Based on this criterion, the TOC results of rock samples in this study reveal that all the sample sources from Osioka south area (Table 1) have good hydrocarbon generative potential regarding their TOC values of 1.0 to 2.0%. This is demonstrated in the plot of the Rock–Eval HI versus TOC (Figure 6). The good generation potential of all the samples in particular is well supported by the presence of type II & III kerogens (Figure 4). Figure 5 shows the generative potential for the studied samples.
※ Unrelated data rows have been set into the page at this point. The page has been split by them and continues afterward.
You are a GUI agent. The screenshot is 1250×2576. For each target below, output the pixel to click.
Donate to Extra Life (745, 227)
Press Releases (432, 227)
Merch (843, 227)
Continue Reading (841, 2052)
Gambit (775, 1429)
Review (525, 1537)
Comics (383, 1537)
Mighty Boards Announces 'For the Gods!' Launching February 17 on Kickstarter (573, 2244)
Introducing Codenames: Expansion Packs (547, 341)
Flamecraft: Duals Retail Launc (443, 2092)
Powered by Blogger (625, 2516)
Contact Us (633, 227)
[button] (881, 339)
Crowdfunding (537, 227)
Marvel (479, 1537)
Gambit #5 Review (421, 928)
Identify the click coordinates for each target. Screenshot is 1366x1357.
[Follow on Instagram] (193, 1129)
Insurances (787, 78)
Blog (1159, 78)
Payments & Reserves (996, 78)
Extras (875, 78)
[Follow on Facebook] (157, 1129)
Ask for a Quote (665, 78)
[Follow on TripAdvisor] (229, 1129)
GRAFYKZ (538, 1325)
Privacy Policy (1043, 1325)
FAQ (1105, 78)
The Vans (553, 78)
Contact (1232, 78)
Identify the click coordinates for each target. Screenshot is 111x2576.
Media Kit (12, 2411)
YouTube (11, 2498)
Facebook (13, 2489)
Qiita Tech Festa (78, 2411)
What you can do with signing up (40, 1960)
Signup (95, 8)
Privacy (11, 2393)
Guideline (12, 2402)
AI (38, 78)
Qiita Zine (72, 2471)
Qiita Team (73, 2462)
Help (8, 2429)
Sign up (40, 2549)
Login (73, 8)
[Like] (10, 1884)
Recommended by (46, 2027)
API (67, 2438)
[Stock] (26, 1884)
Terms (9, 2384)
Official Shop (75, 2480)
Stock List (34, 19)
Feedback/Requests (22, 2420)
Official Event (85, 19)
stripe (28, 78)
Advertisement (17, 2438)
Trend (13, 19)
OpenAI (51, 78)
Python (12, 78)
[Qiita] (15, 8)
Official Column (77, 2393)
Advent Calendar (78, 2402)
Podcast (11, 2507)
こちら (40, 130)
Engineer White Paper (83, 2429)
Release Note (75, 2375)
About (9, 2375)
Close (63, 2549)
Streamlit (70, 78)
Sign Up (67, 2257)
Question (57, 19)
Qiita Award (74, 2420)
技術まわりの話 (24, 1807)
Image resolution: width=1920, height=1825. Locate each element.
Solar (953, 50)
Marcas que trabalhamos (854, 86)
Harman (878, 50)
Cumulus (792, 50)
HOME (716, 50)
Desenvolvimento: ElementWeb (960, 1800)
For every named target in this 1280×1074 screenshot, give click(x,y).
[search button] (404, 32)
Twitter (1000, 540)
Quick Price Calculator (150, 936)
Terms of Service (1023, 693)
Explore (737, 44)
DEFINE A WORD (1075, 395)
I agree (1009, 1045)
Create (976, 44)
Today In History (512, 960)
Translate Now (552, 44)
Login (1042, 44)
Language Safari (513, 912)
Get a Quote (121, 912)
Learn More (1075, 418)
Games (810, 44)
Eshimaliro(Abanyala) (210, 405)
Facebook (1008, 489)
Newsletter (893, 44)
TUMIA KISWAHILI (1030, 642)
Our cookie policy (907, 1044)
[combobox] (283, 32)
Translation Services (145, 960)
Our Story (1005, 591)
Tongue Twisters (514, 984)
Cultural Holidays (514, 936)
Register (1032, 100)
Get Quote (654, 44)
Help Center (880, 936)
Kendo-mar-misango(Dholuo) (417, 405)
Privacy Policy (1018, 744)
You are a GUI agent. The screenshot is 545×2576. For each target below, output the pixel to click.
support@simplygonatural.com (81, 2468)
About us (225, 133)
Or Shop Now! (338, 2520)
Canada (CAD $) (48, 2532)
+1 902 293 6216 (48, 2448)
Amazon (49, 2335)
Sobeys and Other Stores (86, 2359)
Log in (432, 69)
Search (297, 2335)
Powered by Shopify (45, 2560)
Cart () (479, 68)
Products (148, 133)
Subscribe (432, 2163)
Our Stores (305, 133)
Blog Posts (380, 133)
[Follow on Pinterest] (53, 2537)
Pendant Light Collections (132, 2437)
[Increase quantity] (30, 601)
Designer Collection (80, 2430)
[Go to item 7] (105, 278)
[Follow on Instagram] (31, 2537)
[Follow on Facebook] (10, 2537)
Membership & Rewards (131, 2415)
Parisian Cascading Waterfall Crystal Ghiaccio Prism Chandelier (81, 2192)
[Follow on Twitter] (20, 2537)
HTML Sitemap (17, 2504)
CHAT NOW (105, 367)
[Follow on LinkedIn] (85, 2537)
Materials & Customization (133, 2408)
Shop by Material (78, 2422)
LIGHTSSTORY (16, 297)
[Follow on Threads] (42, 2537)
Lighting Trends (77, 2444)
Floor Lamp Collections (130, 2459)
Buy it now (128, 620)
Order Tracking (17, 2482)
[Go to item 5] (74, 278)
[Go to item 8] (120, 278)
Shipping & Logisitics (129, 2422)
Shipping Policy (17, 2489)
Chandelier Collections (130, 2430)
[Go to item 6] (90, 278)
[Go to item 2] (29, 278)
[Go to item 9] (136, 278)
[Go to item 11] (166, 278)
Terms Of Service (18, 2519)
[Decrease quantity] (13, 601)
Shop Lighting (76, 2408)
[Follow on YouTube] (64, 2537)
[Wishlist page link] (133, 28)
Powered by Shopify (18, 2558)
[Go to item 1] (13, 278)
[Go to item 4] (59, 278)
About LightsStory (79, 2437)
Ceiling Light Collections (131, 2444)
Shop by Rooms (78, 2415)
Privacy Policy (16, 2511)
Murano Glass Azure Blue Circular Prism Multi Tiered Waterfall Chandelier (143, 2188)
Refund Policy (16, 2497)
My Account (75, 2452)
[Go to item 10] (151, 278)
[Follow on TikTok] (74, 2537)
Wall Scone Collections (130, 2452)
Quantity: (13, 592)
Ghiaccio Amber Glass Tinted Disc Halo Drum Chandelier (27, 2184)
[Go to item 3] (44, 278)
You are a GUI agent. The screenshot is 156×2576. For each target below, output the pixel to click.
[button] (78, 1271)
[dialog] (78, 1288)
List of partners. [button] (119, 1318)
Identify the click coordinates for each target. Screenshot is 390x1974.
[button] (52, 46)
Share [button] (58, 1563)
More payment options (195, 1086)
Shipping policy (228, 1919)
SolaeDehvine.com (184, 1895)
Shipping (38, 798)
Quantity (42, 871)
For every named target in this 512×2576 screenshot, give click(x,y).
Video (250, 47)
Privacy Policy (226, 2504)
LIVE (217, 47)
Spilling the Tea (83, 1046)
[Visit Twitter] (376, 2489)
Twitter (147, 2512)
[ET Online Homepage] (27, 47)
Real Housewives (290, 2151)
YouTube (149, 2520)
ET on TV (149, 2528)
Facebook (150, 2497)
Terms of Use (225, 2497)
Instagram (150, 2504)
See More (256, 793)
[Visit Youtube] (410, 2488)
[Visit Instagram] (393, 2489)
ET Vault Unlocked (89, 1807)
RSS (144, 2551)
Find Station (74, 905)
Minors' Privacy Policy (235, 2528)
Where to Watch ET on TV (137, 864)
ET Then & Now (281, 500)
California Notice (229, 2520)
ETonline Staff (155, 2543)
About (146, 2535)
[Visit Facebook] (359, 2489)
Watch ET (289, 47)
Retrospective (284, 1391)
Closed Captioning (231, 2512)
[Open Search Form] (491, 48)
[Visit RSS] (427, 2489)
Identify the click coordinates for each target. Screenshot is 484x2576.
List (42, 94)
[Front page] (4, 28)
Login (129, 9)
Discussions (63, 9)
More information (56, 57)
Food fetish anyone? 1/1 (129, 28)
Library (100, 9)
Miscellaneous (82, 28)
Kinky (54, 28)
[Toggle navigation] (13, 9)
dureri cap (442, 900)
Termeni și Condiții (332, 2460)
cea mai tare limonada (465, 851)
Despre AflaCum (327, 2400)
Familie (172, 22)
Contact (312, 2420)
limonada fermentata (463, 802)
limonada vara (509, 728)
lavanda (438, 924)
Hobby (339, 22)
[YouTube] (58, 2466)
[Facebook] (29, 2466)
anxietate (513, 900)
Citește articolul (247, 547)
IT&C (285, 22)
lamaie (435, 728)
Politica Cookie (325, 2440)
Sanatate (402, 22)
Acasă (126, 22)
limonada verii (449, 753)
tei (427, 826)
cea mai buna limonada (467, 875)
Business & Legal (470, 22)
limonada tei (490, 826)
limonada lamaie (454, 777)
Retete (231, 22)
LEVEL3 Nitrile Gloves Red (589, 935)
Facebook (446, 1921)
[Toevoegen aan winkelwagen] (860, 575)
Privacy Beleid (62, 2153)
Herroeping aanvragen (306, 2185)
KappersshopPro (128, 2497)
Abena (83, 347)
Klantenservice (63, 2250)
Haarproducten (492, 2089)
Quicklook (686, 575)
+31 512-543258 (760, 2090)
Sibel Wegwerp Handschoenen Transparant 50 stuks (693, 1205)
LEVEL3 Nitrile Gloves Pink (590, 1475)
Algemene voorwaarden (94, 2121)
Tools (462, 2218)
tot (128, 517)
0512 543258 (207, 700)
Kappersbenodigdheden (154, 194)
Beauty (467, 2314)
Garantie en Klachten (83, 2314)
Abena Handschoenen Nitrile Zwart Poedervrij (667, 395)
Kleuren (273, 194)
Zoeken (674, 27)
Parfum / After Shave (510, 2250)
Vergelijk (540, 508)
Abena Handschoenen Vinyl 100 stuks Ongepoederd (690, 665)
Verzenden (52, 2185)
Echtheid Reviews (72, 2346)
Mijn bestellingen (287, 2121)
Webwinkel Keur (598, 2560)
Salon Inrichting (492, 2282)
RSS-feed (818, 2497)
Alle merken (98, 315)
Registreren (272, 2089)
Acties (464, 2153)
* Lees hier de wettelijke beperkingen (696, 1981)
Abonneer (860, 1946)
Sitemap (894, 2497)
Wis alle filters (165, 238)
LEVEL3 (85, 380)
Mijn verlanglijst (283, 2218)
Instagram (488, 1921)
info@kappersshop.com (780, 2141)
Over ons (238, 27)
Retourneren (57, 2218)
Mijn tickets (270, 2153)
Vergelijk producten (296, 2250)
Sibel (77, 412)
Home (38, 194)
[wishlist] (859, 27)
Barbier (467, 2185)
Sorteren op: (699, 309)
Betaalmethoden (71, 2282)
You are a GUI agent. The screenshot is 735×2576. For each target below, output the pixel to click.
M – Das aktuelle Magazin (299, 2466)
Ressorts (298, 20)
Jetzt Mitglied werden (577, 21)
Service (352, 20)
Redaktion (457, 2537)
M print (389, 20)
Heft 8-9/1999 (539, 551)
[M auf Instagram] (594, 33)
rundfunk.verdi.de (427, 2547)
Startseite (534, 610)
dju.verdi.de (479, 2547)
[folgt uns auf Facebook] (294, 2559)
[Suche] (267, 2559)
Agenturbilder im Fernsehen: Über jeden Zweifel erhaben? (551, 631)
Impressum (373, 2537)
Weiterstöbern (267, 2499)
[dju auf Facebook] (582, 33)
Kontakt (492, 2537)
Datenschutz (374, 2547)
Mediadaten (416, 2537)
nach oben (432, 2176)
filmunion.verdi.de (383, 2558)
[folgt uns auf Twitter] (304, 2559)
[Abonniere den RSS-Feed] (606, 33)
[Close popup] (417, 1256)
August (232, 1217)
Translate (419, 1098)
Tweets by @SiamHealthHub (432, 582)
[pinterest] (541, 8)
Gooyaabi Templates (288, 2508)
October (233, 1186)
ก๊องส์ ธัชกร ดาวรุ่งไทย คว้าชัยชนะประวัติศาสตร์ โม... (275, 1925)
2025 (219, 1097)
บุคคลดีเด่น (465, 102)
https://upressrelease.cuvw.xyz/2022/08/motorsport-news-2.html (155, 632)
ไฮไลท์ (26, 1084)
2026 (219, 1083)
3.3. Maturity of Organic Matter (Ro)

The Ro values (Table 2) of all samples are plotted against the depth interval in Figure 7. An overview of maturity distribution is provided by Ro data, which is considered to be the most reliable and most commonly used maturity indicator ([34];[35]). According to them, the Ro values between 0.5 and 0.7% indicate low source-rock grade, Ro values varying from 0.7 to 1.0% reflect a moderate source-rock grade, Ro values between 1.0 and 1.3% refer to a high source-rock grade. Based on the above criteria, all the samples from Osioka South area reveal moderate source-rock grade since their Ro values are between 0.7 to 1.0%.

4. Conclusions

Results of TOC and Rock-Eval analyses of potential hydrocarbon source rocks of the thirty (30) samples in the Osioka south area, offshore Niger delta show that the prevailing conditions favoured organic matter production and/or preservation. This led to high organic matter contents of the samples in all stratigraphic intervals. About 50% of the samples contained predominantly Type II kerogen and were both oil- and gas-prone, and the organic matter content good generative potential. Furthermore, the remaining 50% of the samples contained mainly Type III kerogen and were more gas prone with moderate organic carbon contents and also exhibited good hydrocarbon generative potential. Results of the vitrinite reflectance measurement also revealed that all the samples from Osioka south area were moderate source-rock grade. The Osioka south area, offshore Niger Delta can be regarded as having good petroleum source rocks and could be part of a petroleum system if sufficient burial and maturation have occurred.

ACKNOWLEDGEMENTS

The authors would like to acknowledge the management of Kumasi Polytechnic, Kumasi headed by the Rector Prof. N.N.N. Nsowah-Nuamah, for providing financial assistance to undertake this study. Special thanks go to Oil & Gas Resource and Digital Geo-Processes, Yangtze University and Research Institute of China National Offshore Oil Corporation for providing the data.